See, Connor likes to know the name of the song and artist for each and every song on the radio. And after “Jump Around” ended, “Remember the Time” came on the radio. Of course, he asked, and I told him. But this time he had an additional question.
“Who’s Michael Jackson?”
“Oh, well, he’s a really great singer and dancer, but he died.” There was really no reason for me to add the part about him being dead. I could have left that part out, and our morning would have continued as planned. But I didn’t, and it didn’t.
Cue the questions about death. I explained how medicine helps our bodies, but too much can hurt us or even kill us. This was all well and good, but he had another question.
“But where is Michael Jackson?”
“I told you, he’s dead.”
“I know, but where is he?”
And then it dawned on me that he didn’t have a concept of our social rites concerning death. “You mean, where is he now that he’s dead?”
“Yes.”
So of course I explained about being buried at the cemetery. There was really no reason to discuss the fact that he’s probably entombed in a gold-plaited, diamond-studded, ga-zillion dollar mausoleum.
And since Connor, like me, is very visual, he wanted to see a graveyard. And since I, or course, am rather unorthodox myself, agreed to take him to a cemetery after play group, because that’s what parents do, right? They take their six-year-olds on field trips to graveyards. There happens to be a small, old cemetery between his play group office and our home, and I’d wanted to check it out anyway.

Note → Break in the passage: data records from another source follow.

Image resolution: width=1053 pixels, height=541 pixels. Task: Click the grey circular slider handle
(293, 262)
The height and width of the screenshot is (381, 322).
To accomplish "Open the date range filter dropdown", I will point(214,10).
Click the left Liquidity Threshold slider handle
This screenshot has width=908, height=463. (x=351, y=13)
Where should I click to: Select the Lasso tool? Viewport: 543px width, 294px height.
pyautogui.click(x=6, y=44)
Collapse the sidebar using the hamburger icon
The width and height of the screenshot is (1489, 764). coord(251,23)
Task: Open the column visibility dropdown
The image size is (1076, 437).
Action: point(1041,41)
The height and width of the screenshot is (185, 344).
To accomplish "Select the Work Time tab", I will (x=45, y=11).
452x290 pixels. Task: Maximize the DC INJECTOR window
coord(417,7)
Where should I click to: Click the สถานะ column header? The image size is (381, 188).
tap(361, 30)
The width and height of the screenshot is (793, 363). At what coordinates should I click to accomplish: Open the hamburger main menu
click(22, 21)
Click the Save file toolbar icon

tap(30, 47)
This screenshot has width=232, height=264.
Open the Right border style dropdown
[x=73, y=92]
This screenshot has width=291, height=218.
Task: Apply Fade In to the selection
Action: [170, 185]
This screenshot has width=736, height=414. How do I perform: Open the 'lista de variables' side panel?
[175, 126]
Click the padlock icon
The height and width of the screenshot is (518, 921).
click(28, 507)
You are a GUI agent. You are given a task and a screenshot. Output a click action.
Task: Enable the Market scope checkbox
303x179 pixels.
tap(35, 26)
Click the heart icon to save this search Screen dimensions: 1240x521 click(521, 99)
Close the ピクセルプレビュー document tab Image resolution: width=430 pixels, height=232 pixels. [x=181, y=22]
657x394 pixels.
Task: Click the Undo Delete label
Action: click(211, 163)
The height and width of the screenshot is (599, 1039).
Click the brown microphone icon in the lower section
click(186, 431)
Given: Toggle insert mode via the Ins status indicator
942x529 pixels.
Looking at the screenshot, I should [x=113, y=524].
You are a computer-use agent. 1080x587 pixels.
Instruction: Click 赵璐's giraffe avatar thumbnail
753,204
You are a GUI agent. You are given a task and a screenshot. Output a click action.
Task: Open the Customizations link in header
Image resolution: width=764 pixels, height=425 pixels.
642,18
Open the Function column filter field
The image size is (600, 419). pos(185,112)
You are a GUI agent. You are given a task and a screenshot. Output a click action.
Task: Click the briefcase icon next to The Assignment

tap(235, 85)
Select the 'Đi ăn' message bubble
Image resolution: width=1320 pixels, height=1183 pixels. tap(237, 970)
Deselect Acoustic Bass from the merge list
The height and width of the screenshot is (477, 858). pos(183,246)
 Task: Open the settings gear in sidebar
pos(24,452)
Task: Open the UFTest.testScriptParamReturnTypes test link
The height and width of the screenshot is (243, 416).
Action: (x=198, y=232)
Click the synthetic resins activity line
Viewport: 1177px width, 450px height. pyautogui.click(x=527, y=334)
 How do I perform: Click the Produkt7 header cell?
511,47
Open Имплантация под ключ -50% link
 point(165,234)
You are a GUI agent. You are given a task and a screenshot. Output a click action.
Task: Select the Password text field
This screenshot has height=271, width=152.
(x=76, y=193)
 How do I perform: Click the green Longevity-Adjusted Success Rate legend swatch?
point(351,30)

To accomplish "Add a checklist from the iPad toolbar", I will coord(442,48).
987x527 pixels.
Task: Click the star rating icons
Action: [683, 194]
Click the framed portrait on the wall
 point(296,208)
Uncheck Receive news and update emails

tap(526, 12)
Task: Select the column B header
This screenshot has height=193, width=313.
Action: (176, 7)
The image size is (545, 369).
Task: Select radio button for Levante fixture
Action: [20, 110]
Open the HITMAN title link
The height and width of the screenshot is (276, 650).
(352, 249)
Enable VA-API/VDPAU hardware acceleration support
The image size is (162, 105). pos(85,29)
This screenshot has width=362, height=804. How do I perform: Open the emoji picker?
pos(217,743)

Now he has a little friend at play group, Chloe, that we get together with sometimes. And so walking out from play group, Connor turns to Chloe and her mom and invited them to go to the “people graveyard” with us, as though it’s some sort of fun outing, like a movie or park. And of course, I’m met with two sets of wide open eyes.
It was fun, trying to explain that.
At the cemetery, I explained about the headstones and the people buried at each one. But mostly, I spent my time giving orders.
“No, don’t touch that rock. It’s not a “rock”, it’s a small headstone with no writing on it.”
“No, don’t sit on that wall. It’s a memory wall that someone built to remember the people buried here that aren’t identified.”
“No, don’t dig at the dirt with your sneaker. NO, we are not going to dig up any bones.”
“No, do NOT go in the gate around the tombstone. Why in the name of all that’s holy do you think there’s a gate there? Because they don’t want people to go IN.”
“No, we ARE NOT going to climb a tree at the graveyard. BECAUSE THIS IS NOT A PARK, IT’S A GRAVEYARD!”
“No, you may not take the flowers. People left those flowers there to remember someone that died.”
Apparently, I was a humongous graveyard buzzkill, because all of a sudden, he plops himself down on a cemented-in grave and begins to pout. And I, of course, still being rather unorthodox, took a photo of my pouty child sitting on a grave.
“You won’t let me do anything fun at the graveyard.”
Yeah, time to wrap it up.
All in all, it was a rather successful, if unusual, outing. Upon returning to the car, Connor said:
“Mommy, that was sure fun, remembering people under the ground.”
“Uhhhh, sure honey.”
“But it wasn’t fun when they died, Mommy.”
No, probably not. But I’m sure they’d be happy to know that a boy had fun dancing across their graves and chasing squirrels.
Editors note: “Jump Around” is sung by House of Pain, not Cypress Hill. I know this. Really. But I had Cypress Hill on my mind when I wrote this…”Insane in the Brain” perhaps???